Collins Aerospace has completed the installation of new biometric screening technology at Tokyo’s Haneda International airport, which it says will “streamline passenger processing through reduced physical interactions and bottlenecks at multiple passenger touchpoints”.

The project has seen the addition of 98 self-service check-in kiosks, 30 biometric enrollment kiosks, 104 biometric devices for self-bag drop, 17 biometric automated security gates, and 42 biometric automated self-boarding gates.

“Our ‘Face Express’ system will allow passengers to efficiently proceed through procedures at the airport utilizing facial recognition, eliminating the hassle of showing their passport and boarding pass,” said Shoichi Ohashi, Tokyo International Air Terminal Corporation’s senior manager for the Facility Department.

“We worked closely with Collins Aerospace to achieve this and enhance passenger convenience at Tokyo Haneda airport.”

The use of biometrics has been growing steadily at airports in recent years, but Covid-19 has given the technology a new focus, enabling a reduction in human interaction at check-in and immigration.

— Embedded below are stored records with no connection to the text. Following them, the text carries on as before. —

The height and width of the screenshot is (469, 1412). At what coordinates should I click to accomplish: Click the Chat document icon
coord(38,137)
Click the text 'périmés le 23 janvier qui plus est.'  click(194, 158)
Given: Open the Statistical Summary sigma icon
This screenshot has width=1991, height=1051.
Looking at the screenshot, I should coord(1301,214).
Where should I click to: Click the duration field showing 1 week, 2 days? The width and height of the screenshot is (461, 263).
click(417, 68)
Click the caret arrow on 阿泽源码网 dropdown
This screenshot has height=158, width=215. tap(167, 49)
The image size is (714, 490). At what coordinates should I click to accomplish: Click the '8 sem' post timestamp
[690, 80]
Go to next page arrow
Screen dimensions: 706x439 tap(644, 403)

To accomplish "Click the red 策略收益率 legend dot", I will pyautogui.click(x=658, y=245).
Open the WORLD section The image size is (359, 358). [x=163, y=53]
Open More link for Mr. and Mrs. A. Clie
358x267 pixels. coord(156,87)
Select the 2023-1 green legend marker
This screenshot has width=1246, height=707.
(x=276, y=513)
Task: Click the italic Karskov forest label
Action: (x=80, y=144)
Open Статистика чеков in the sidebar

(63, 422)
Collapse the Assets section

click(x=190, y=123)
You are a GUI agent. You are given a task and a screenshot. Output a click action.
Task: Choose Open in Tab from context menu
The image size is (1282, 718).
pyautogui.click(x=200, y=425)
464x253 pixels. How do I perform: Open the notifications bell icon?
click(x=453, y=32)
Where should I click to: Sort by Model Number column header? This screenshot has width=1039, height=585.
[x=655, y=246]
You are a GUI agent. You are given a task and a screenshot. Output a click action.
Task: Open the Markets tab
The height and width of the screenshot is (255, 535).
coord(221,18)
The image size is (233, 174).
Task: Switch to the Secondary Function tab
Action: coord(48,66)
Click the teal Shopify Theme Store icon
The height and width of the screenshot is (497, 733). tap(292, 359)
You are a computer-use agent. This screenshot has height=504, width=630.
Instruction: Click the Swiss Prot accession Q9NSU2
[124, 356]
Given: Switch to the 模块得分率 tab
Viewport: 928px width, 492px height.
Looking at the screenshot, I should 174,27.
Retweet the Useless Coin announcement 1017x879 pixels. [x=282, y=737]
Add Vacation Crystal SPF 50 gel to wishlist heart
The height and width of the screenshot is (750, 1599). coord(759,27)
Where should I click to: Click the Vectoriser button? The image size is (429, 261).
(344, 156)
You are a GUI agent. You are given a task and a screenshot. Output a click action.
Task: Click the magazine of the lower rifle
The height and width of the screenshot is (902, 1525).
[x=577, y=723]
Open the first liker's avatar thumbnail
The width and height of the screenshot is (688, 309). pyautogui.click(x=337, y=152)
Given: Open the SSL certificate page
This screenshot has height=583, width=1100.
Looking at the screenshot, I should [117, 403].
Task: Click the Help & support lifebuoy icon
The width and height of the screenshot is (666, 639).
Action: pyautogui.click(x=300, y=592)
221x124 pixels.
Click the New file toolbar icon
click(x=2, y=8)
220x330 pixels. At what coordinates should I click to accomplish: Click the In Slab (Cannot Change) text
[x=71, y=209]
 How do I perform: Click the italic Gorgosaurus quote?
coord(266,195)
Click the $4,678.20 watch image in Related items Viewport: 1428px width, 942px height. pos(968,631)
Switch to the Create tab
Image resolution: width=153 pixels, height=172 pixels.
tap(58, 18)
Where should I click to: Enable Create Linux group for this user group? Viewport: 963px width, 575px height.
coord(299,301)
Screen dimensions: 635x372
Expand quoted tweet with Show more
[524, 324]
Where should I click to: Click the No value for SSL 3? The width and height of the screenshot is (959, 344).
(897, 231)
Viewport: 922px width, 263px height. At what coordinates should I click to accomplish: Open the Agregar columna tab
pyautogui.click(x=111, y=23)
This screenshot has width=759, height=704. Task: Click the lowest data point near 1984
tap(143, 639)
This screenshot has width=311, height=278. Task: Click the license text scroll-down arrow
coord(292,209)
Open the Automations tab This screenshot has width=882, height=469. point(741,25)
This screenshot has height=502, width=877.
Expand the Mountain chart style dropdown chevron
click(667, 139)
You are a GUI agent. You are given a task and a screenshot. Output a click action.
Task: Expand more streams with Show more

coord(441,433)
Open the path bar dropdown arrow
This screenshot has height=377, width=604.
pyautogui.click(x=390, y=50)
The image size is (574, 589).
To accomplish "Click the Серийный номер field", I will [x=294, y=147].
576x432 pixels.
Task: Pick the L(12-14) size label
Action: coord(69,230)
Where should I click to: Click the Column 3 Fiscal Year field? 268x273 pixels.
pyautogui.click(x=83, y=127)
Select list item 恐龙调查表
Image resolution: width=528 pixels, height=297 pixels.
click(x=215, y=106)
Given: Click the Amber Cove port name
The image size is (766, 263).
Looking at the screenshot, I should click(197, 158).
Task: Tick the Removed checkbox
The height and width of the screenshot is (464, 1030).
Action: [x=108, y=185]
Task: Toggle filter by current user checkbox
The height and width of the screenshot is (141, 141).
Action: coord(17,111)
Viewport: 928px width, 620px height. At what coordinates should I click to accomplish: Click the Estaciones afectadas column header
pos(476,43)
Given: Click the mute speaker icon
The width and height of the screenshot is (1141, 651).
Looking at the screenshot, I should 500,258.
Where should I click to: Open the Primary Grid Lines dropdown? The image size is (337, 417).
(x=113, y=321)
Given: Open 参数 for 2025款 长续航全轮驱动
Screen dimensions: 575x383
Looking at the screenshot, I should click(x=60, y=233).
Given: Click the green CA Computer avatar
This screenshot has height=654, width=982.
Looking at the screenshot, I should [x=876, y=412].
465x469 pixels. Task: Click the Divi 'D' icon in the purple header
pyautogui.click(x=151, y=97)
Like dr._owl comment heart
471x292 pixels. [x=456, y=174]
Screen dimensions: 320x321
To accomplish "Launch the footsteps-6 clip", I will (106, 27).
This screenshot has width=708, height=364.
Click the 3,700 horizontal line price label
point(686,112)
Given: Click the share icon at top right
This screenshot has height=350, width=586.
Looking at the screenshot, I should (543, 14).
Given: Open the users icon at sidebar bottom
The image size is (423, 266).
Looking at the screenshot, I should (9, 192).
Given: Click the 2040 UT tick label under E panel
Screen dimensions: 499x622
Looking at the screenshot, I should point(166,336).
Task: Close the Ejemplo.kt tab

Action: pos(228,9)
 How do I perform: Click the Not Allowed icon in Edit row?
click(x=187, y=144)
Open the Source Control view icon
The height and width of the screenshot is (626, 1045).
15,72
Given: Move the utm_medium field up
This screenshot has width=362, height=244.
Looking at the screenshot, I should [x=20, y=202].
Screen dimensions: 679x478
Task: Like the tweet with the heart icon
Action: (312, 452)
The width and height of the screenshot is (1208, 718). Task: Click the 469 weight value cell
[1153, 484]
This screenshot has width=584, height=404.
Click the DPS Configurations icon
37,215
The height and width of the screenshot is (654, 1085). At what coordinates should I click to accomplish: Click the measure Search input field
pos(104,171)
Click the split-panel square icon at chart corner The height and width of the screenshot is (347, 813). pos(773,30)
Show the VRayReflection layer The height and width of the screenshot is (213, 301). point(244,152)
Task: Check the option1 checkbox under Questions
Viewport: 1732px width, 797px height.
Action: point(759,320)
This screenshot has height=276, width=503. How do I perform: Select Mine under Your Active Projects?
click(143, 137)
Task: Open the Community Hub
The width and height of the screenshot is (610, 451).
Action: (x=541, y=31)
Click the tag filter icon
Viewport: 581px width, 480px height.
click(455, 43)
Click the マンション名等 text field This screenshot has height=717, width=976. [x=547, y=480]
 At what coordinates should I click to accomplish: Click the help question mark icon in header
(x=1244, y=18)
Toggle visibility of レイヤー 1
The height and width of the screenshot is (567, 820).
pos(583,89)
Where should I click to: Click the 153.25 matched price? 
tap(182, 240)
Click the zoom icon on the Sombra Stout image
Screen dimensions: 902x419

Last year Emirates launched an integrated ‘biometric path’ at Dubai International, enabling customers to experience a contactless travel journey through the airport, while fellow Gulf carrier Etihad recently partnered with information technology company SITA to trial the use of facial biometrics for cabin crew check-in.

Earlier this year Iberia also began a biometric facial recognition trial at Madrid airport, including the use of “tablet-type mobile equipment”, which the carrier says will enable a limited number of units to cover a large number of flights to different destinations.